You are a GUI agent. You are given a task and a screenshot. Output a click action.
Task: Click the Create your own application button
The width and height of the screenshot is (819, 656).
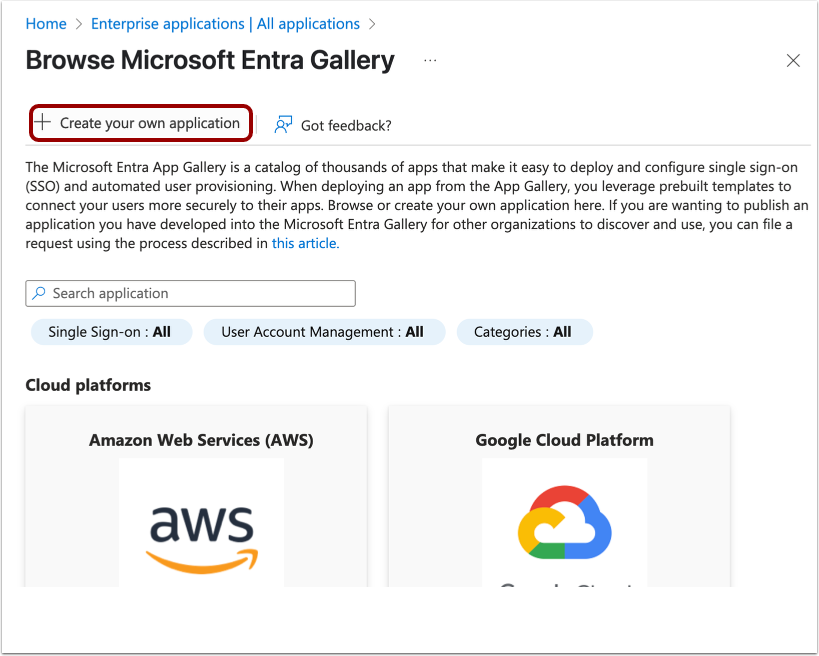coord(140,122)
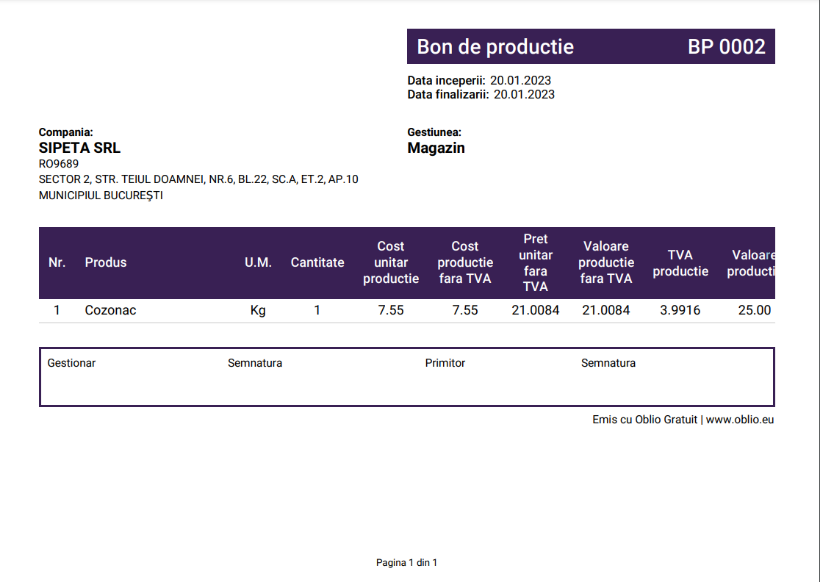
Task: Click the Kg unit cell
Action: click(x=258, y=311)
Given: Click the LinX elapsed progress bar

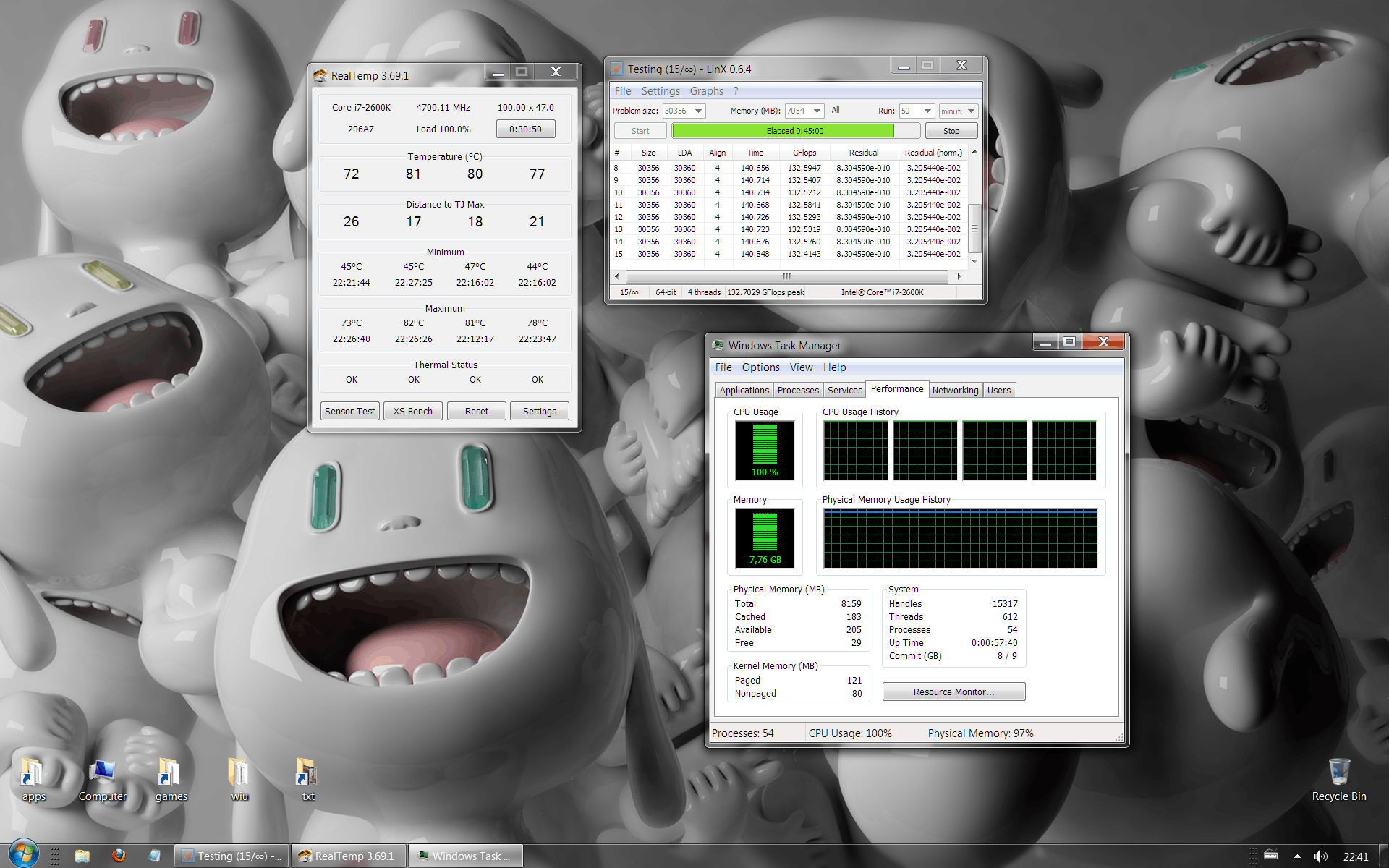Looking at the screenshot, I should (x=794, y=131).
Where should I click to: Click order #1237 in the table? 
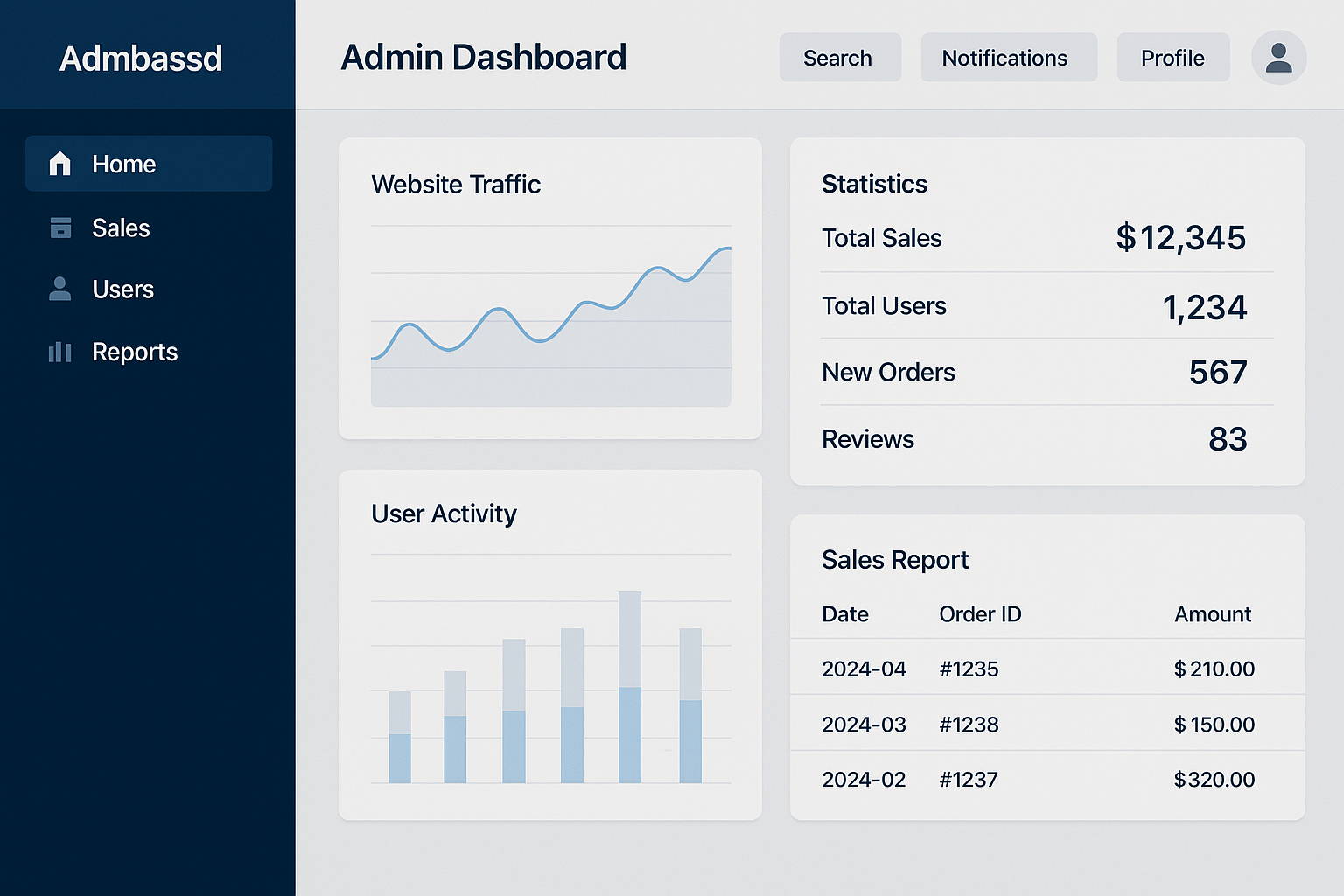coord(969,780)
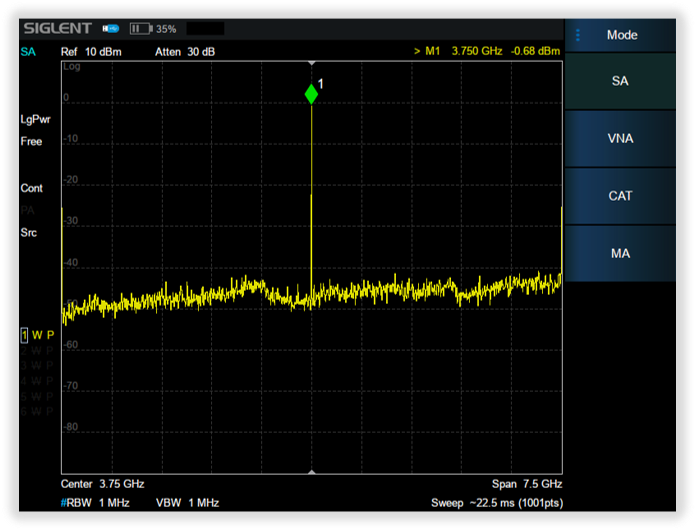Open the Atten 30 dB setting

(x=185, y=52)
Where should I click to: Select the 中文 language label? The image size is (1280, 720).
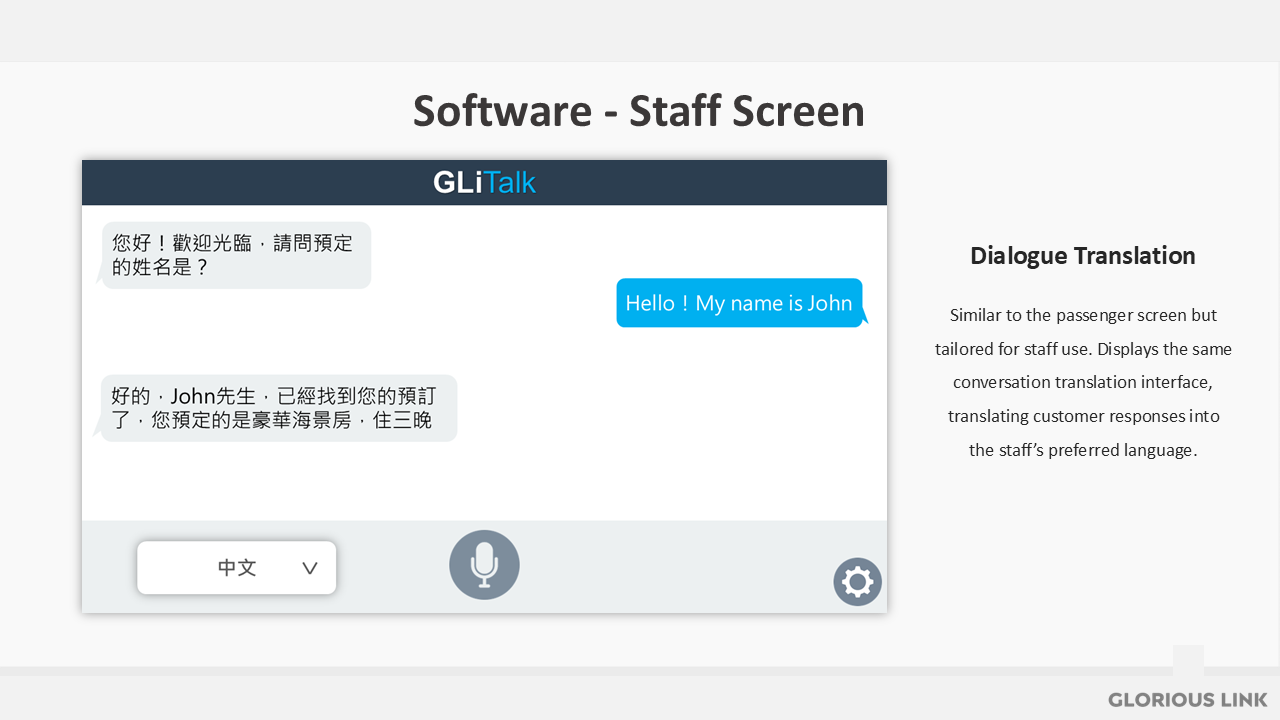pyautogui.click(x=237, y=568)
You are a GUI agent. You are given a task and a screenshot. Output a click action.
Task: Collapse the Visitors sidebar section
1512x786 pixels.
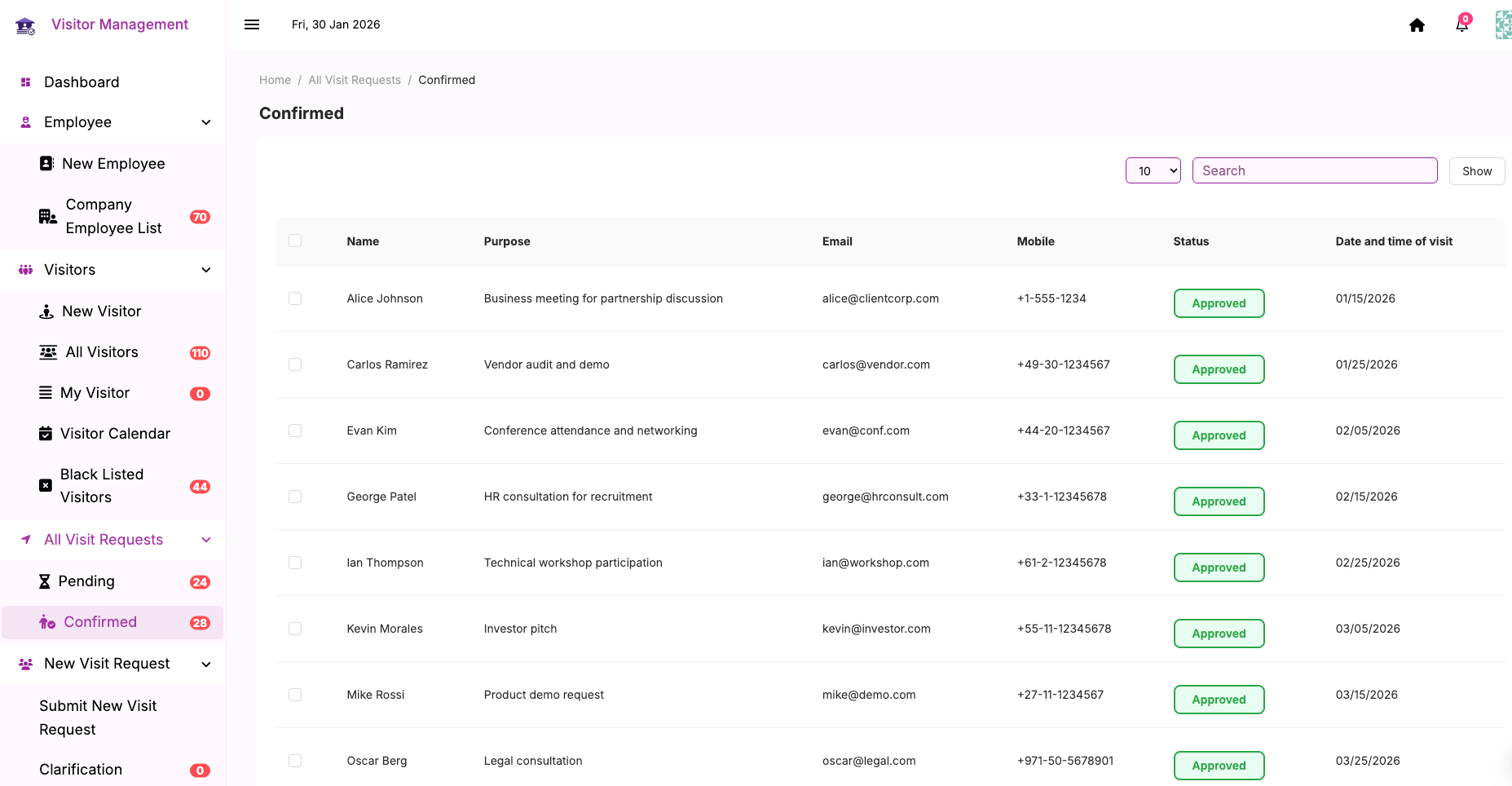click(206, 270)
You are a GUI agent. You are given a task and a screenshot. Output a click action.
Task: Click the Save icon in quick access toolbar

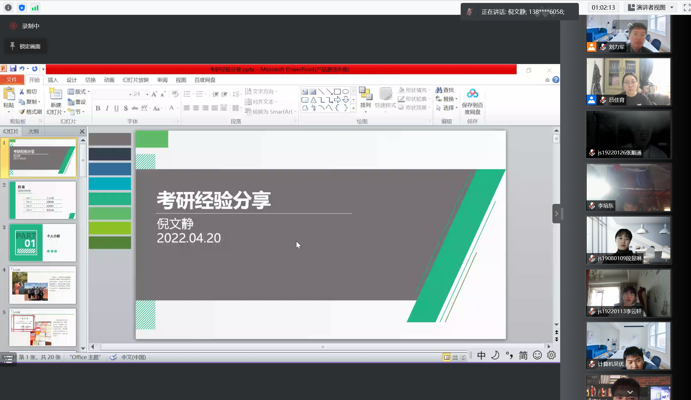[12, 69]
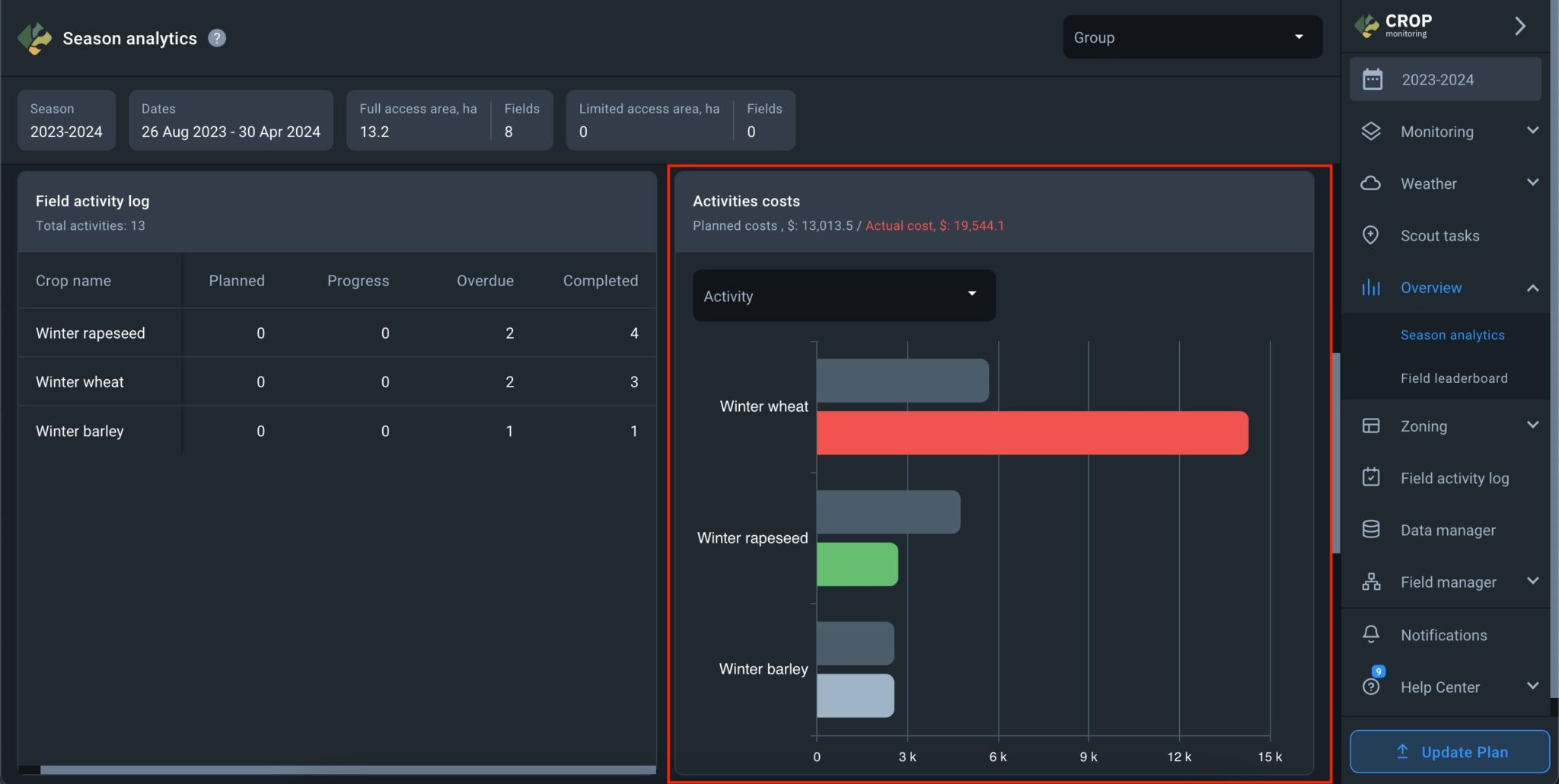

GIVEN EXERCISE: Can you write out all of the material again with "GUI agent" swapped for "interface assistant" everywhere and nothing else altered? Leave the pictures out.

RESPONSE FOR THIS EXERCISE:
You are a interface assistant. You are given a task and a screenshot. Output a click action.
Task: Click the Create your own application button
The width and height of the screenshot is (819, 656).
coord(140,122)
Task: Click the Kg unit cell
Action: click(x=258, y=311)
Given: Click the LinX elapsed progress bar

Looking at the screenshot, I should (x=794, y=131).
Where should I click to: Click order #1237 in the table? 
coord(969,780)
Open the Atten 30 dB setting

(x=185, y=52)
Where should I click to: Select the 中文 language label? The image size is (1280, 720).
pyautogui.click(x=237, y=568)
You are a interface assistant. You are given a task and a screenshot. Output a click action.
Task: Collapse the Visitors sidebar section
1512x786 pixels.
click(206, 270)
You are a interface assistant. You are given a task and a screenshot. Output a click action.
Task: Click the Save icon in quick access toolbar

[12, 69]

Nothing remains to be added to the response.